Russ’s ring was barely any ring at all. The only reason he didn’t walk right through the front door was that he probably thought Gregor had locked it. He had thrown on jeans and a cotton sweater and a raincoat so wrinkled, it must have been balled up in a drawer for months. He looked exhausted.

“I hope we didn’t wake everybody up,” Gregor said. “Asha came here because she didn’t want to pound on your door and get the children out of bed. I didn’t call on the landline for the same reason. I’ve got no idea if any of that did any good at all.”

“You didn’t wake up the children,” Russ said. “Most of the time, I’d have said you couldn’t have no matter what you did. They sleep like rocks. But the past few days, Tommy’s been a little … rocky.”

“Does he know what’s going on?”

“Probably,” Russ said. “Not that we’ve told him anything directly. Donna thinks it’s better if he doesn’t know. He’s been destabilized already. But for God’s sake, Gregor, what are the odds? He’s a very bright kid. He sees the newspaper. He sees the news. He must have a fairly good idea.”

“He hasn’t asked about it?”

“No,” Russ said. “Donna says he hasn’t even asked her. With me—well, I’m a little rocky myself these days. I think he’s gotten the impression that he should stay away from it where I’m concerned.”

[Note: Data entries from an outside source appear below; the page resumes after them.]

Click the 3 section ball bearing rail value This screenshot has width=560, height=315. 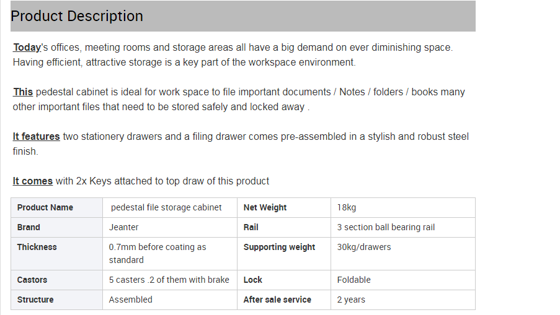point(386,227)

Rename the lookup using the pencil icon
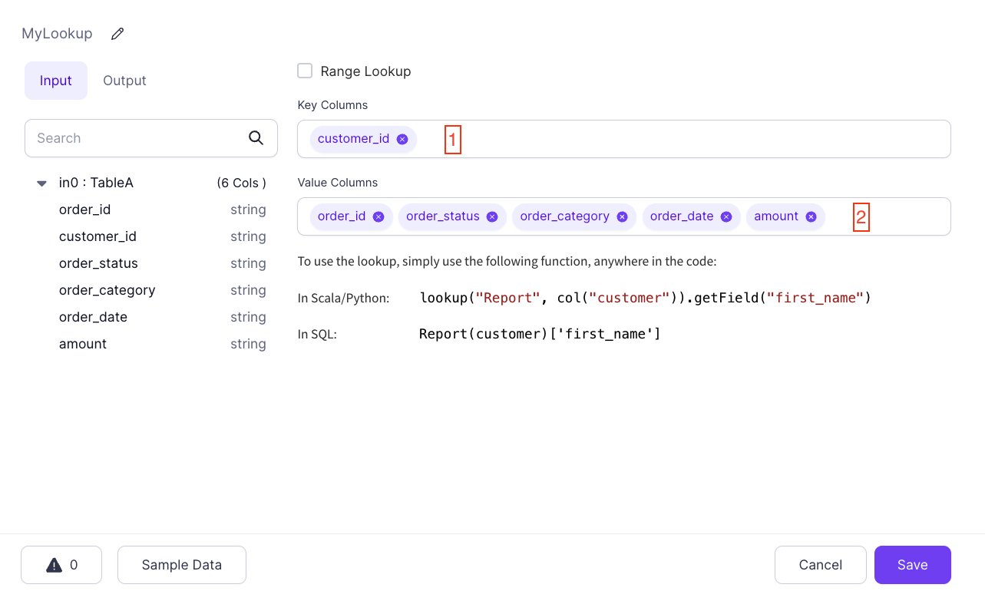pyautogui.click(x=117, y=33)
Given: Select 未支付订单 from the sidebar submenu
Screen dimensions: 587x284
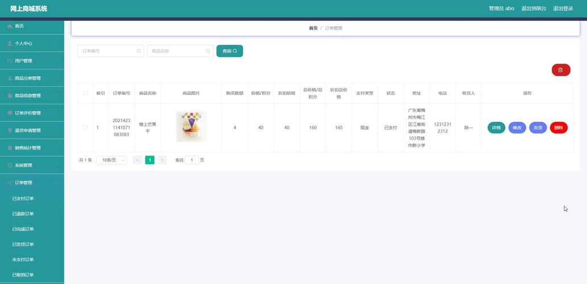Looking at the screenshot, I should pos(23,260).
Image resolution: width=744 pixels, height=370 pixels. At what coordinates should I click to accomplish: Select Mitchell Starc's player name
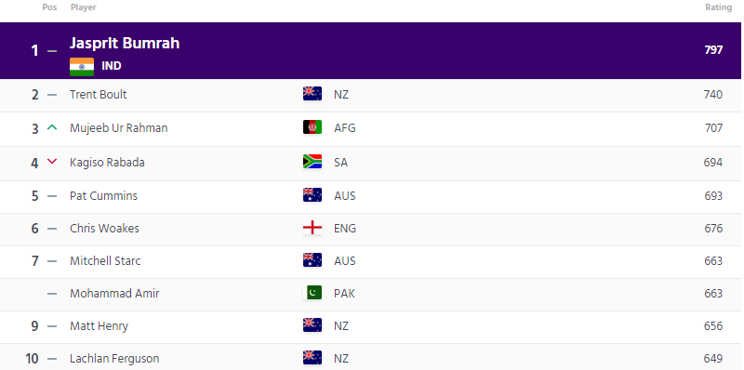[x=105, y=261]
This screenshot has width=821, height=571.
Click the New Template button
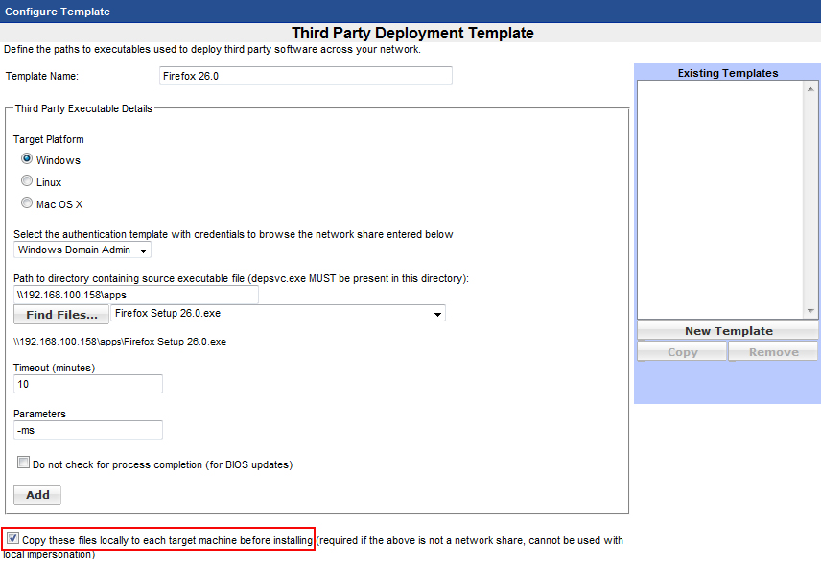(728, 331)
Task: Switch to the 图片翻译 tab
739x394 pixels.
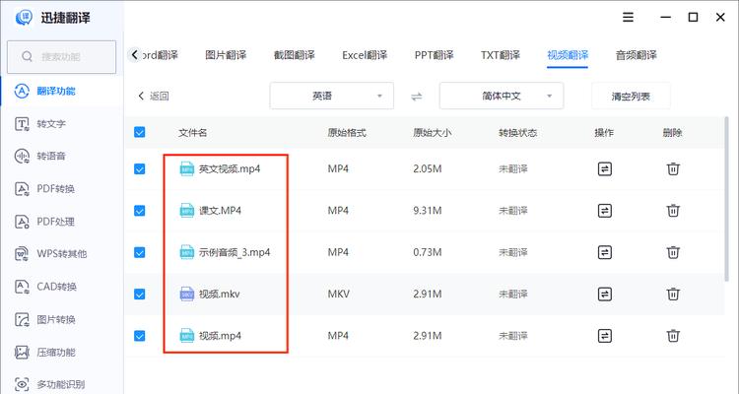Action: [x=226, y=55]
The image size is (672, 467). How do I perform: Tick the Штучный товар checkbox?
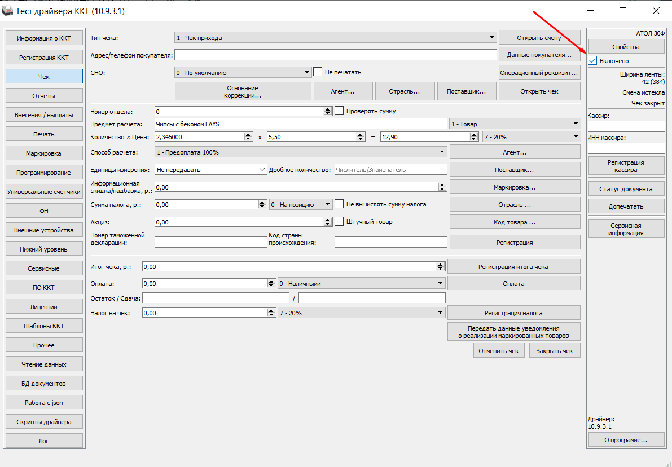pos(339,222)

“He is a bright kid,” Gregor said.

By then they’d reached the kitchen. Asha Dekanian was sitting at the kitchen table where Gregor had left her, crying into a handkerchief that was no longer much use.

“Oh,” she said when they walked in. “Mr. Donahue!”

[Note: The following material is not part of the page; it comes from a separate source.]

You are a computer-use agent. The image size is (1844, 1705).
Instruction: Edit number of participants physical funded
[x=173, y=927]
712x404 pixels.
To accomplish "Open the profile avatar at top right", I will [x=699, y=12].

Russ went to the coffeemaker and set it up again. Nobody trusted Gregor to make coffee. Nobody trusted Tibor to make coffee either, but nobody was going to mention that now.

“Mikel is missing,” Asha said. “He is not at home. He has not come home since he went out to see you.”

“He also didn’t see me,” Russ said.

Asha Dekanian blanched. “He did not come to your appointment?”

“Not that I know of,” Russ said. “I got back from a hearing and that was before he was due, so I got to working on the case and the next thing I knew, it was after six. And I’d assume that if he came in, somebody would have told me. He was in my appointment book.”

“I suppose your secretaries would have six kinds of fits if we checked with them about it,” Gregor said.

“Probably,” Russ said. “But we could. Everybody’s walking on eggshells anyway. The explosion is likely to be muted. But I don’t think we can wake them up at this hour of the morning to do it.”

“Mikel said you had told him you had good news,” Asha said. “He was very happy about it. And that big sign came down off the front of the house. I was very happy about it.”